In Eminem Streaming Lawsuit, Is Spotify or Kobalt At Fault? Judge Says It’s Too Early To Say

A federal judge says there will be no quick decision on whether Spotify or Kobalt is ultimately on the hook in a lawsuit that claims Eminem’s music was streamed illegally “billions” of times on the platform.

Eminem’s publisher, Eight Mile Style, sued Spotify in 2019, claiming the streamer had failed to secure proper licenses for hundreds of the rapper’s songs. Spotify quickly blamed Kobalt, arguing the rights management firm had given it the greenlight to stream the songs. Kobalt has strongly denied the claim.

So is Eminem’s lawsuit Spotify’s problem, or is it Kobalt’s?

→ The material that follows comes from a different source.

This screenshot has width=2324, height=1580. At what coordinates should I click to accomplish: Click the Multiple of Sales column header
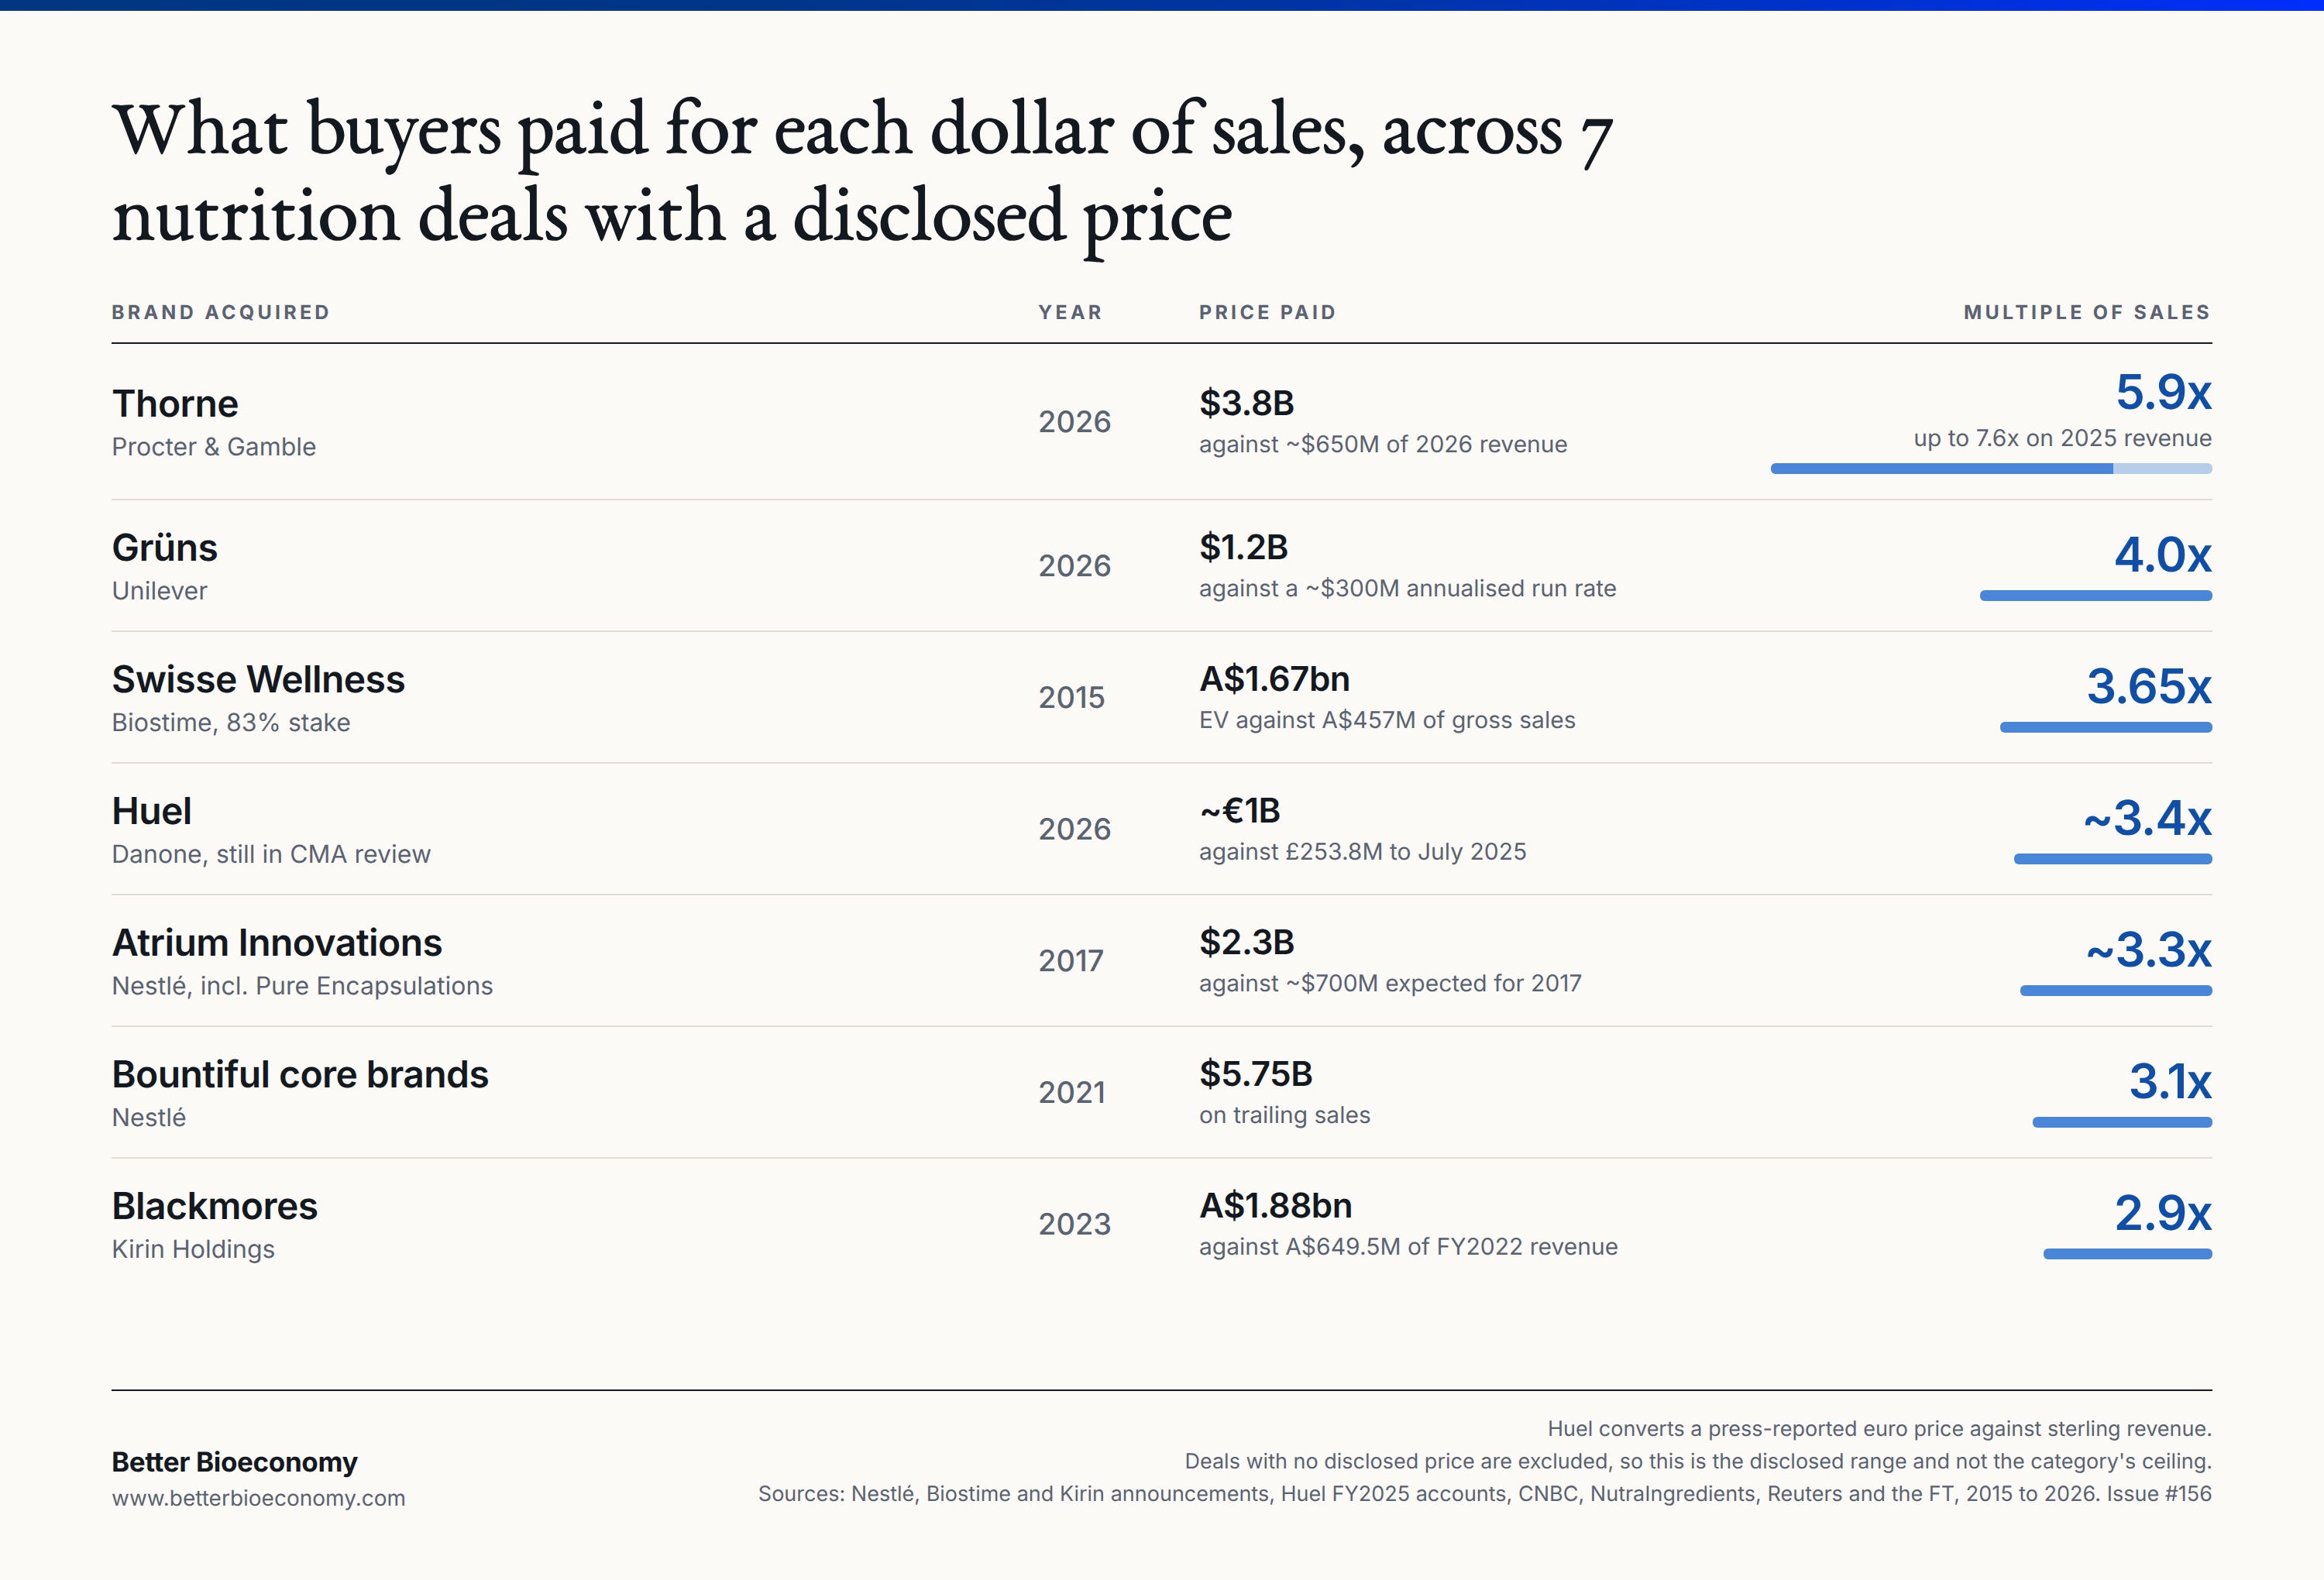2087,312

In a ruling Wednesday, Judge Aleta Trauger said that crucial question wouldn’t be answered any time soon. Rejecting Spotify’s request to tackle that issue early, the judge said Kobalt should be allowed to retain expert witnesses to help prove that it’s not liable.

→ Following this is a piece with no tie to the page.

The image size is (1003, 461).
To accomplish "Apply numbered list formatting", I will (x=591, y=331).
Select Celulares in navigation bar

“Spotify argues that an early resolution of that issue would remove uncertainty and potentially speed the resolution of this case, which may well be true,” Judge Trauger wrote. “Kobalt, however, argues that addressing the issue of indemnity now would be premature, particularly in light of the fact that there has, at this point, been no expert discovery.”

In its lawsuit, Eight Mile Style claimed Spotify had streamed hundreds of Eminem’s songs – including highly lucrative tracks like “Lose Yourself” – billions of times without properly securing mechanical licenses. The 2018 passage of the Music Modernization Act was designed to fix that problem, but Eight Mile Style said Spotify had essentially ignored the law’s requirements and was still on the hook.

Faced with those allegations, Spotify responded by blaming Kobalt. In a May 2020 complaint, Spotify said it had signed a licensing deal with Kobalt for the songs at issue, meaning any liability of their use was ultimately Kobalt’s fault: “It is Kobalt that bears ultimate responsibility should Eight Mile prevail.”

For its part, Kobalt says it lacked the authority to license the songs at issue and didn’t purport to do so. In statements to the press, it has called Spotify’s accusations “baseless” and a mischaracterization of its licensing agreement with the streamer.

Earlier this year, Spotify moved to quickly end that dispute, seeking the right to ask for a so-called summary judgment that would resolve the issue once and for all. The company said the contract was crystal clear, requiring Kobalt to “indemnify” Spotify in such situations.

But in Wednesday’s decision, Judge Trauger said that music industry contracts are often more complex than they appear on paper and that she would likely need to see expert analysis before she could decide which company was interpreting the agreement correctly.

“All of the underlying transactions and events at issue occurred against the unique backdrop of the music publishing industry, with its preexisting norms, customs, and terminology, which can be opaque to outsiders unversed in industry practice,” The judge wrote. “Expert testimony is likely to be the clearest, most comprehensive way for a finder of fact to cut through the thicket of highly specialized knowledge that frames this dispute.”

Though she agreed with Spotify that there are “obvious reasons why Kobalt itself might wish to know, sooner rather than later, whether it should expect to be liable for indemnification in this case,” the judge said Kobalt had offered valid arguments for punting the decision to later in the case.

Both side’s attorneys did not immediately return requests for comment on Thursday.